##### 节选原文 #####
2.4 数据传输接口(i2c控制器和i2c从设备之间)

        i2c core层给slave设备驱动提供了读写接口，从设备驱动程序直接调用该类接口就可以使IIC控制器和从设备通信，以写操作(i2c_smbus_write_byte)为例：

s32 i2c_smbus_write_byte(const struct i2c_client *client, u8 value)
{
        return i2c_smbus_xfer(client->adapter, client->addr, client->flags,
                              I2C_SMBUS_WRITE, value, I2C_SMBUS_BYTE, NULL);
}
EXPORT_SYMBOL(i2c_smbus_write_byte);

s32 i2c_smbus_xfer(struct i2c_adapter *adapter, u16 addr, unsigned short flags,
                   char read_write, u8 command, int protocol,
                   union i2c_smbus_data *data)
{
        if (adapter->algo->smbus_xfer) {
                i2c_lock_adapter(adapter);
                /* Retry automatically on arbitration loss */
                orig_jiffies = jiffies;
                for (res = 0, try = 0; try <= adapter->retries; try++) {
                    /* 调用控制器驱动(适配器adaptor)中注册的smbus_xfer回调函数进行数据传输，这里可以和 */
                        res = adapter->algo->smbus_xfer(adapter, addr, flags,
                                                        read_write, command,
                                                        protocol, data);
                        if (res != -EAGAIN)
##### 数据行 #####
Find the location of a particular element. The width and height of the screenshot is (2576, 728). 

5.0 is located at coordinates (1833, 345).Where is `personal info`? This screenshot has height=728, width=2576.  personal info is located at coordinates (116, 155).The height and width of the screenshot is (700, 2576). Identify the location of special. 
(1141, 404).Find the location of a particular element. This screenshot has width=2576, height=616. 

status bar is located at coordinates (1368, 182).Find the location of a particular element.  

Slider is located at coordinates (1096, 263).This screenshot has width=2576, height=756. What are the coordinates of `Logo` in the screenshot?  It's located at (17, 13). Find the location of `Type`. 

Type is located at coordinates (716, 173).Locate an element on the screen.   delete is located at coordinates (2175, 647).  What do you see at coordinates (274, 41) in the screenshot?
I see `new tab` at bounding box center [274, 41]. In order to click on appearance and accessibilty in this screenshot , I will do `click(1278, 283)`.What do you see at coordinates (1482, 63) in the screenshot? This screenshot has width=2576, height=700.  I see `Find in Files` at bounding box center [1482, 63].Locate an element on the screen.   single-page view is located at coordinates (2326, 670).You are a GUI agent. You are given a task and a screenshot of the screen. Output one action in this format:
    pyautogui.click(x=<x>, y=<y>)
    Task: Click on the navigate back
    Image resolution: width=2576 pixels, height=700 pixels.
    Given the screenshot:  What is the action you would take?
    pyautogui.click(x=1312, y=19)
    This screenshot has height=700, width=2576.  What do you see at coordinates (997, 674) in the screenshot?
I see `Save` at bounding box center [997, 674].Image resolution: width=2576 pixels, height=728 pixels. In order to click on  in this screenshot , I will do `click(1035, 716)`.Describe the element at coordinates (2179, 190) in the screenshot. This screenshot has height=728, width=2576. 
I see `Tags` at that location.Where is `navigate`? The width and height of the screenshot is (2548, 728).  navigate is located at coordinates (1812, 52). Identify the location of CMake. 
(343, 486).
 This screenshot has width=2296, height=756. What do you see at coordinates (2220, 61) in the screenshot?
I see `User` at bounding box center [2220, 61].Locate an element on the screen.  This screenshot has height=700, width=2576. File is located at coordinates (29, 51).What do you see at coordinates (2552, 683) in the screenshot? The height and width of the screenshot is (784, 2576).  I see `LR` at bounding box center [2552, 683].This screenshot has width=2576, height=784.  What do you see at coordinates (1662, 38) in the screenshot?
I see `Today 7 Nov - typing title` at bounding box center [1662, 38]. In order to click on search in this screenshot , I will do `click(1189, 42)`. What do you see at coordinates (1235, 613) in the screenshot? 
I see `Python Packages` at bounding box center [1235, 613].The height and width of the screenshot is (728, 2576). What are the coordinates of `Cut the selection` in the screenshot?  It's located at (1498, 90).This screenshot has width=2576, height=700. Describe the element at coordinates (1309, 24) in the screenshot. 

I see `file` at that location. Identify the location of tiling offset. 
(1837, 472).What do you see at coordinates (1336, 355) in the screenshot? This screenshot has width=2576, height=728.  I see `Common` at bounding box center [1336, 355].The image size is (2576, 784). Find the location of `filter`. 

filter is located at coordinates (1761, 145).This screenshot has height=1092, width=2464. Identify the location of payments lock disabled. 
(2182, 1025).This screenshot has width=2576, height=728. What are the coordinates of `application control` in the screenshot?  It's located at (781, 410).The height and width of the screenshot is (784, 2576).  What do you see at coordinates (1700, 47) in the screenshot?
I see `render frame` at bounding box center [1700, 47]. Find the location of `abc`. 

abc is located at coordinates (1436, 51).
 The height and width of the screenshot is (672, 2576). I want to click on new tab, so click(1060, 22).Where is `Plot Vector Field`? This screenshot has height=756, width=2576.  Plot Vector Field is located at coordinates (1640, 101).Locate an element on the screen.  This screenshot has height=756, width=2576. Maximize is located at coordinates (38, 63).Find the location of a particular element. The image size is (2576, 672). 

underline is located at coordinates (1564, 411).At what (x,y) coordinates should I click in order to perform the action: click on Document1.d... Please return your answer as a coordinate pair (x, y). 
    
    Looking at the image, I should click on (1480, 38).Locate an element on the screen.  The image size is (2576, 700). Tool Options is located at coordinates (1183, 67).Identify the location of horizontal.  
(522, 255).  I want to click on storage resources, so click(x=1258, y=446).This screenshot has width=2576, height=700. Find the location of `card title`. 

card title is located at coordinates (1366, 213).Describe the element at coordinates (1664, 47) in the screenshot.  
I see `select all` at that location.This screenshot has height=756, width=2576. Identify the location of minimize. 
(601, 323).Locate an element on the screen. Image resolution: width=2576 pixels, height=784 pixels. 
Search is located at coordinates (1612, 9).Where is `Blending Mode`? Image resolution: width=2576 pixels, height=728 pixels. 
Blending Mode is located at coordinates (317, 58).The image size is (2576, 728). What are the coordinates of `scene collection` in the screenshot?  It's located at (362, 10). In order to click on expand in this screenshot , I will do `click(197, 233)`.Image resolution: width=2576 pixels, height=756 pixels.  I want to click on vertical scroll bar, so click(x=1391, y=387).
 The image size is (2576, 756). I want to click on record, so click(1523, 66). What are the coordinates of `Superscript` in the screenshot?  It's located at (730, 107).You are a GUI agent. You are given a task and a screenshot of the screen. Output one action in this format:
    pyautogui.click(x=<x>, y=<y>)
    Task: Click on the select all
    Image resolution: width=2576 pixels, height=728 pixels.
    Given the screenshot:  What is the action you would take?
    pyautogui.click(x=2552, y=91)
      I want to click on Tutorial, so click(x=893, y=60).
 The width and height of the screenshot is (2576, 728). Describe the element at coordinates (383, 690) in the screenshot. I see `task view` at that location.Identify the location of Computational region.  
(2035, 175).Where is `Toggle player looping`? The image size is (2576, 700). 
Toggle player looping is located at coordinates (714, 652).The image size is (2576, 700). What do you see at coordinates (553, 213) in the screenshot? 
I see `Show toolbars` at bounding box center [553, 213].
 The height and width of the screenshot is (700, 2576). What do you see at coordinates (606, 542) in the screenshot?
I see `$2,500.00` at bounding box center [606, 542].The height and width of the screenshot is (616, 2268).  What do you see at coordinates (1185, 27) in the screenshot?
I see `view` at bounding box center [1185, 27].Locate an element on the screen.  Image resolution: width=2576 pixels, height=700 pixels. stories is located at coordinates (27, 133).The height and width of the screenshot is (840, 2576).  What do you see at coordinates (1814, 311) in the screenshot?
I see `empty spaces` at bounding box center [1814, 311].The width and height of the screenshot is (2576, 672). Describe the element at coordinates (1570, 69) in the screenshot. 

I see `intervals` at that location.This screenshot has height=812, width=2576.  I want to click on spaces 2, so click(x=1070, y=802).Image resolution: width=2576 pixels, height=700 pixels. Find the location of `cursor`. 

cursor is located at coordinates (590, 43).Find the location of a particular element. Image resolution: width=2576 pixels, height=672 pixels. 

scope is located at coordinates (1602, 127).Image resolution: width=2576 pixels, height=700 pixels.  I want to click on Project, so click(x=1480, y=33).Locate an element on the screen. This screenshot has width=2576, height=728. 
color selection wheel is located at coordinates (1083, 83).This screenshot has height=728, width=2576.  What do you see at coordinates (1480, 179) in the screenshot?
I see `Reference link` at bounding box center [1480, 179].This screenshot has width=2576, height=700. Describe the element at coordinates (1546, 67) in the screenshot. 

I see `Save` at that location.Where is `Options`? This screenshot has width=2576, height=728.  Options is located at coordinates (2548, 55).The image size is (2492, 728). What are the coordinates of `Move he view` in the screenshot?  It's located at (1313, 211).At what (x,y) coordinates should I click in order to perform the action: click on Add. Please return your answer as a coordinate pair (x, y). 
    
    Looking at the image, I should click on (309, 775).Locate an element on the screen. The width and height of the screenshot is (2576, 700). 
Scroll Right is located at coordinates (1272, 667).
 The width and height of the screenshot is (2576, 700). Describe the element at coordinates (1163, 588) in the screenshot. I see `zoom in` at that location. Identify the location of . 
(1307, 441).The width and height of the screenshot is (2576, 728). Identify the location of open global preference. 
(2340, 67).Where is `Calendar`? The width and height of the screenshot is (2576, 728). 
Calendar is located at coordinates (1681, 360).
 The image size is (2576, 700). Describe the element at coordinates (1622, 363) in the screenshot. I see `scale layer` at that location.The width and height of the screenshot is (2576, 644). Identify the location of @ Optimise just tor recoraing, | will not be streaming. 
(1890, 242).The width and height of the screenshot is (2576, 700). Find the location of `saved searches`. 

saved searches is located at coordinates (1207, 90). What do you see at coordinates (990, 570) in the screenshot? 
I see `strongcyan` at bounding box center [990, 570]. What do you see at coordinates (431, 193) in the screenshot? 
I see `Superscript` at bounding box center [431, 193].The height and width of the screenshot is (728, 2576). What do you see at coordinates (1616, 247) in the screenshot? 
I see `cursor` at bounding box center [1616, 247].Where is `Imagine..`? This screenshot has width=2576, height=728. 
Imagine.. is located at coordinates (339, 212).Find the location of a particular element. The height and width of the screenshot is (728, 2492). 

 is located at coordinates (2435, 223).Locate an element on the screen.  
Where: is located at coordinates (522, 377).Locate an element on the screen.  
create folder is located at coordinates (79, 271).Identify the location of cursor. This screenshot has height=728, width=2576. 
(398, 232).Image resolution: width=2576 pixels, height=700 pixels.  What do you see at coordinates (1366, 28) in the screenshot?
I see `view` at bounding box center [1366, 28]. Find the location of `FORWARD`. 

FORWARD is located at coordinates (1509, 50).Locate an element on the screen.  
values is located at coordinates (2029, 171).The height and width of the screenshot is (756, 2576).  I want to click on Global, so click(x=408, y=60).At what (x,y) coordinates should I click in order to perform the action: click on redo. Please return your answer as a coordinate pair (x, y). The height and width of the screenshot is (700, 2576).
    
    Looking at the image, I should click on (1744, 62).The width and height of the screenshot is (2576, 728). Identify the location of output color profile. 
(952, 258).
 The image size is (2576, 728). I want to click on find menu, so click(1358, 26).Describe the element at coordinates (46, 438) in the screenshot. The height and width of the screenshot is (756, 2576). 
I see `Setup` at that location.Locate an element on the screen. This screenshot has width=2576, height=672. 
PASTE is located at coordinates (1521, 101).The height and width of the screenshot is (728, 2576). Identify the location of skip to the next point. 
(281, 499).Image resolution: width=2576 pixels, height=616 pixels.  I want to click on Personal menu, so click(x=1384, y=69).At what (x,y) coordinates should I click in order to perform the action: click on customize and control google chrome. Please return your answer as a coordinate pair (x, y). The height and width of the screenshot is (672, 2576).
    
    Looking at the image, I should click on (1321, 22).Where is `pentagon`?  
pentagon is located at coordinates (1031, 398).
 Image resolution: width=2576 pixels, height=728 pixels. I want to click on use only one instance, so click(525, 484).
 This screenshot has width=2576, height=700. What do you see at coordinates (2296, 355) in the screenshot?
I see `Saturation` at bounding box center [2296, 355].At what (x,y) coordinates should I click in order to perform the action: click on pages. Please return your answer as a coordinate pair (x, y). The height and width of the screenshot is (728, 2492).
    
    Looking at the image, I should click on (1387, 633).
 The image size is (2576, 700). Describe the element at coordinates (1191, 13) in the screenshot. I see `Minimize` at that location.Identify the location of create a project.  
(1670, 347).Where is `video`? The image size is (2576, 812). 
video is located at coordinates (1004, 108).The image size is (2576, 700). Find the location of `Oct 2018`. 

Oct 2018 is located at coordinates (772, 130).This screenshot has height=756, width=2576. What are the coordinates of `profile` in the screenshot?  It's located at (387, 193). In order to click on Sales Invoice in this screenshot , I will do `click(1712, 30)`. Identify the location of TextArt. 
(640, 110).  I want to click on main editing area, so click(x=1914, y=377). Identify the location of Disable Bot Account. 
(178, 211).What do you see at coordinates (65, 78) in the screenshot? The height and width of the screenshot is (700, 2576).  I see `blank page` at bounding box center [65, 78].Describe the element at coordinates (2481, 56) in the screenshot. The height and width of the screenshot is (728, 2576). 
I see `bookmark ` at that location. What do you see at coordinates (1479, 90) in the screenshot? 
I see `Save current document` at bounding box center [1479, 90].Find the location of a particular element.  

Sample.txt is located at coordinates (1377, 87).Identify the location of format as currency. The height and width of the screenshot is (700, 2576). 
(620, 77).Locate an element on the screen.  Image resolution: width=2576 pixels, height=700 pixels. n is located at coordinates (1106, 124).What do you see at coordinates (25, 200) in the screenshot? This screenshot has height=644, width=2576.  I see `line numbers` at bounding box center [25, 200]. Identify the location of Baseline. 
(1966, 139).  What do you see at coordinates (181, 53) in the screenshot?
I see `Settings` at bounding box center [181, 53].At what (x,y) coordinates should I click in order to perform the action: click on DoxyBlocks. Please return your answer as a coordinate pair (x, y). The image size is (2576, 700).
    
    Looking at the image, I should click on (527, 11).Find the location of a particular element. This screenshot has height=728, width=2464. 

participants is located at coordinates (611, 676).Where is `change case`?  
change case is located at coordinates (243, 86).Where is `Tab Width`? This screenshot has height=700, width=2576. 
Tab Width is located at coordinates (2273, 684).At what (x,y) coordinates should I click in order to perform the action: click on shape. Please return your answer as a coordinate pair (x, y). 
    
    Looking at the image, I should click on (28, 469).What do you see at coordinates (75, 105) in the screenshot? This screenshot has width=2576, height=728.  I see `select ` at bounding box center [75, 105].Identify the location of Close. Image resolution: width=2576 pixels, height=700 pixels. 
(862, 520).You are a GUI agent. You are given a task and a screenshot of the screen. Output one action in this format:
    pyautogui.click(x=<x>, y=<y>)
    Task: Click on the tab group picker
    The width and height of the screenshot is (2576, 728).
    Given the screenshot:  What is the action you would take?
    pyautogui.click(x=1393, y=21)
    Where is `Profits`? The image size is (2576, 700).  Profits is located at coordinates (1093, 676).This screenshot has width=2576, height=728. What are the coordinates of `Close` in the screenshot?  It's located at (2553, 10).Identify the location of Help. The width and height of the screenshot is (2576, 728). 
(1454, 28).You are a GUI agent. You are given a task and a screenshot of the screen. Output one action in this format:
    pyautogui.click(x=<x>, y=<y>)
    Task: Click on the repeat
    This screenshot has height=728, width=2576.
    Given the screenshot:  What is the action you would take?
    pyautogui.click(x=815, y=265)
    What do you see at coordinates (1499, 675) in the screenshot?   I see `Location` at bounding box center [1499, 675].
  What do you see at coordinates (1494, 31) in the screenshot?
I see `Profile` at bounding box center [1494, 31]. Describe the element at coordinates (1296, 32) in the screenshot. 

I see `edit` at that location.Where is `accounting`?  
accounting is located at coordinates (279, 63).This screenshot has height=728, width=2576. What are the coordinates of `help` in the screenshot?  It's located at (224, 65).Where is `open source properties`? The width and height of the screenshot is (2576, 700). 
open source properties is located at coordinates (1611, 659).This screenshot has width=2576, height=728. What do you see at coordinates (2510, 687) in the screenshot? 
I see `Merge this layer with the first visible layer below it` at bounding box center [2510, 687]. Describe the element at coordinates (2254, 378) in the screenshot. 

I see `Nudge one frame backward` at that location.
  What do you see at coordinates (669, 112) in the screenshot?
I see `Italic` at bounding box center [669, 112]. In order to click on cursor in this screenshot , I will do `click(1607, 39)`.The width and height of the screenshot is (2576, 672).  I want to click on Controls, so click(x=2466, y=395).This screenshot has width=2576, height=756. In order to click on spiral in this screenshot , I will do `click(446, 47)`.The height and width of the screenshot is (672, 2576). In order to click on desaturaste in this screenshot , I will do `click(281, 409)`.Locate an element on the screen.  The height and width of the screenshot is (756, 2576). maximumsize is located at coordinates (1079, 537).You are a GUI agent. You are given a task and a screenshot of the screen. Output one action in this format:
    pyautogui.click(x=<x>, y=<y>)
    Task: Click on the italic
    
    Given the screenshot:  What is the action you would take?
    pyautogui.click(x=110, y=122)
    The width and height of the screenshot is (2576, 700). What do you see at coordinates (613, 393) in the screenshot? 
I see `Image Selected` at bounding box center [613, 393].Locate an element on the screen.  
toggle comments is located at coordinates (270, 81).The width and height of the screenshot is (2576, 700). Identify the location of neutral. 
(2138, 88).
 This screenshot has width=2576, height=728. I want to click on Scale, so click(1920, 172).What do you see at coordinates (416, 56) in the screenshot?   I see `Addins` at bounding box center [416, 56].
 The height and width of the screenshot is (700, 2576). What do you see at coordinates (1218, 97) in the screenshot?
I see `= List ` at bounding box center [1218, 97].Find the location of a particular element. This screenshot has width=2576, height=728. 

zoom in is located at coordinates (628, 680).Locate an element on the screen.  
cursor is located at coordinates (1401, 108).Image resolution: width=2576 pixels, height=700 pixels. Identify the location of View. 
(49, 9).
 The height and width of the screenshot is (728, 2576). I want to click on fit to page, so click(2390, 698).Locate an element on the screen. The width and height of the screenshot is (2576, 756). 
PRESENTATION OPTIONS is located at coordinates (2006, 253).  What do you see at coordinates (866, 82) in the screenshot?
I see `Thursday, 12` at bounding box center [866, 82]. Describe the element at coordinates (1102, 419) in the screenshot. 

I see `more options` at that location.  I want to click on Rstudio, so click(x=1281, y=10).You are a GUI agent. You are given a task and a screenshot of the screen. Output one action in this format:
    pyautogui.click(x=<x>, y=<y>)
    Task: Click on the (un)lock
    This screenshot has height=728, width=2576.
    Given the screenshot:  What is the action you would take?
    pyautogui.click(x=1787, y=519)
#####
» 任务目标:
A - 根据 I2C 数据传输接口这段文字，回答下面几个问题：
(i) 文中拿哪个写操作函数来举例？
(ii) 这个写操作函数在 return 语句里调用了哪个函数？
(iii) 在那个被调用的函数里，开始传输前先用哪个函数给适配器加锁？
B - 请接着 I2C 数据传输接口这段文字停下的地方往下写。
这些条目来自别的出处。

» 已答任务:
A -
(i) i2c_smbus_write_byte
(ii) i2c_smbus_xfer
(iii) i2c_lock_adapter

B -
                                break;
                        if (time_after(jiffies,
                                       orig_jiffies + adapter->timeout))
                                break;
                }
        }
}
EXPORT_SYMBOL(i2c_smbus_xfer);

        从I2C总线（一）的相关结构体介绍中可知，struct i2c_adapter是用来描述一个I2C适配器，该结构体中包含一个struct i2c_algorithm结构体，代表的是适配器的通信算法，适配器在注册的时候会填充i2c_algorithm结构体中的回调函数，比如smbus_xfer。

3. 补充

        注册i2c_client 和device_driver 的接口最终各自调用了device_register()和driver_register()两个接口，这两个接口的实现分别在driver/base/core.c和driver/base/driver.c中，都是属于驱动模型中的基础接口，这两个接口最终都会调用driver里的match函数进行匹配，调用probe函数进行绑定和初始化，这两个接口我在分析platform bus时仔细分析过，详细过程请回看《Platform Bus（二）》和《Platform Bus（三）》。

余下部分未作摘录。